READING TEXT:

........

Re: [PATCH v2 00/28] The new cgroup slab memory controller

From: Bharata B Rao
Date: Tue Sep 01 2020 - 01:28:44 EST


On Fri, Aug 28, 2020 at 12:47:03PM -0400, Pavel Tatashin wrote:
> There appears to be another problem that is related to the
> cgroup_mutex -> mem_hotplug_lock deadlock described above.
>
> In the original deadlock that I described, the workaround is to
> replace crash dump from piping to Linux traditional save to files
> method. However, after trying this workaround, I still observed
> hardware watchdog resets during machine shutdown.
>
> The new problem occurs for the following reason: upon shutdown systemd
> calls a service that hot-removes memory, and if hot-removing fails for
> some reason systemd kills that service after timeout. However, systemd
> is never able to kill the service, and we get hardware reset caused by
> watchdog or a hang during shutdown:
>
> Thread #1: memory hot-remove systemd service
> Loops indefinitely, because if there is something still to be migrated
> this loop never terminates. However, this loop can be terminated via
> signal from systemd after timeout.
> __offline_pages()
> do {
> pfn = scan_movable_pages(pfn, end_pfn);
> # Returns 0, meaning there is nothing available to
> # migrate, no page is PageLRU(page)
> ...
> ret = walk_system_ram_range(start_pfn, end_pfn - start_pfn,
> NULL, check_pages_isolated_cb);
> # Returns -EBUSY, meaning there is at least one PFN that
> # still has to be migrated.

........

SUPPLIED ENTRIES:

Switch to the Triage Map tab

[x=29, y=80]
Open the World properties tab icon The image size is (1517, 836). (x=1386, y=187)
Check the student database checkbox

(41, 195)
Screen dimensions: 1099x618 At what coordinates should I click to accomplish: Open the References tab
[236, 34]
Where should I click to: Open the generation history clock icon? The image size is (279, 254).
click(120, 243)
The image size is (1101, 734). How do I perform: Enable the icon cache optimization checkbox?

........

REQUESTS:
**1.** Reproduce the mailing list reply word for word between "On Fri, Aug" and "deadlock described above.", inclusive.
**2.** Answer these questions using the mailing list reply:
(a) On what date and at what time was the reply sent?
(b) What workaround is given for the original deadlock?
(c) According to the comment beneath the walk_system_ram_range call, what value does it return?
**3.** List every name in the mailing list reply that is immediately followed by an opening parenthesis.

TASK-BY-TASK RESULTS:
**1.**
On Fri, Aug 28, 2020 at 12:47:03PM -0400, Pavel Tatashin wrote:
> There appears to be another problem that is related to the
> cgroup_mutex -> mem_hotplug_lock deadlock described above.

**2.**
(a) Tue Sep 01 2020 - 01:28:44 EST
(b) Replacing crash dump from piping to the Linux traditional save-to-files method.
(c) -EBUSY

**3.**
__offline_pages
scan_movable_pages
PageLRU
walk_system_ram_range